§ Record set

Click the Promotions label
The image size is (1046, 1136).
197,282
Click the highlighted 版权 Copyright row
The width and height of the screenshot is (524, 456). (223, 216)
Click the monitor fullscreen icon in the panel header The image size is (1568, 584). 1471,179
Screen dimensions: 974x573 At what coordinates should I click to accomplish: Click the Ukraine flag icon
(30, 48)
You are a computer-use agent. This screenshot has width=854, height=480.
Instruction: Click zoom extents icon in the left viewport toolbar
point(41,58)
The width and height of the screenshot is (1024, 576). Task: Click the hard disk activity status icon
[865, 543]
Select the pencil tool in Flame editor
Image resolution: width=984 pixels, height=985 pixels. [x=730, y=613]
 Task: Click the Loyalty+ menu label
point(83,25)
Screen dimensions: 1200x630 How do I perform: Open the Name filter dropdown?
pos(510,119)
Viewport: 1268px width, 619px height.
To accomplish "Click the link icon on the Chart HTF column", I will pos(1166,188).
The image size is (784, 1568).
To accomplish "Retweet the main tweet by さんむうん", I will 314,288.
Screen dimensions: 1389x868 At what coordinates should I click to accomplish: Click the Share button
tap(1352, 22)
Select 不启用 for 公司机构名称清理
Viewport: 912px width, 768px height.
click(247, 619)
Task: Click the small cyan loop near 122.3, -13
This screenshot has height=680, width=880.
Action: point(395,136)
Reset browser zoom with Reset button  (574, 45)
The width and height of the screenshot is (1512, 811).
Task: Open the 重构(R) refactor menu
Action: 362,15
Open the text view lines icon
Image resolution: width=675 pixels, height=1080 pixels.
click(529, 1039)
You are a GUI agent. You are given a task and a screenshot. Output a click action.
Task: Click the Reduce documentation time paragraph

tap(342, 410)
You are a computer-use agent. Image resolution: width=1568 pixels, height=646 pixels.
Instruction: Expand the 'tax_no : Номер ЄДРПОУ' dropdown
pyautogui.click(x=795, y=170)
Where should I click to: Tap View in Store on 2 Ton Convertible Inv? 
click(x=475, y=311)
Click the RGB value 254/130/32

§ Exercise prompt
Please repeat the data above verbatim, all of it.

§ Solution for this problem
Click the Promotions label
The image size is (1046, 1136).
197,282
Click the highlighted 版权 Copyright row
The width and height of the screenshot is (524, 456). (223, 216)
Click the monitor fullscreen icon in the panel header The image size is (1568, 584). 1471,179
Screen dimensions: 974x573 At what coordinates should I click to accomplish: Click the Ukraine flag icon
(30, 48)
You are a computer-use agent. This screenshot has width=854, height=480.
Instruction: Click zoom extents icon in the left viewport toolbar
point(41,58)
The width and height of the screenshot is (1024, 576). Task: Click the hard disk activity status icon
[865, 543]
Select the pencil tool in Flame editor
Image resolution: width=984 pixels, height=985 pixels. [x=730, y=613]
 Task: Click the Loyalty+ menu label
point(83,25)
Screen dimensions: 1200x630 How do I perform: Open the Name filter dropdown?
pos(510,119)
Viewport: 1268px width, 619px height.
To accomplish "Click the link icon on the Chart HTF column", I will pos(1166,188).
The image size is (784, 1568).
To accomplish "Retweet the main tweet by さんむうん", I will 314,288.
Screen dimensions: 1389x868 At what coordinates should I click to accomplish: Click the Share button
tap(1352, 22)
Select 不启用 for 公司机构名称清理
Viewport: 912px width, 768px height.
click(247, 619)
Task: Click the small cyan loop near 122.3, -13
This screenshot has height=680, width=880.
Action: point(395,136)
Reset browser zoom with Reset button  (574, 45)
The width and height of the screenshot is (1512, 811).
Task: Open the 重构(R) refactor menu
Action: 362,15
Open the text view lines icon
Image resolution: width=675 pixels, height=1080 pixels.
click(529, 1039)
You are a GUI agent. You are given a task and a screenshot. Output a click action.
Task: Click the Reduce documentation time paragraph

tap(342, 410)
You are a computer-use agent. Image resolution: width=1568 pixels, height=646 pixels.
Instruction: Expand the 'tax_no : Номер ЄДРПОУ' dropdown
pyautogui.click(x=795, y=170)
Where should I click to: Tap View in Store on 2 Ton Convertible Inv? 
click(x=475, y=311)
Click the RGB value 254/130/32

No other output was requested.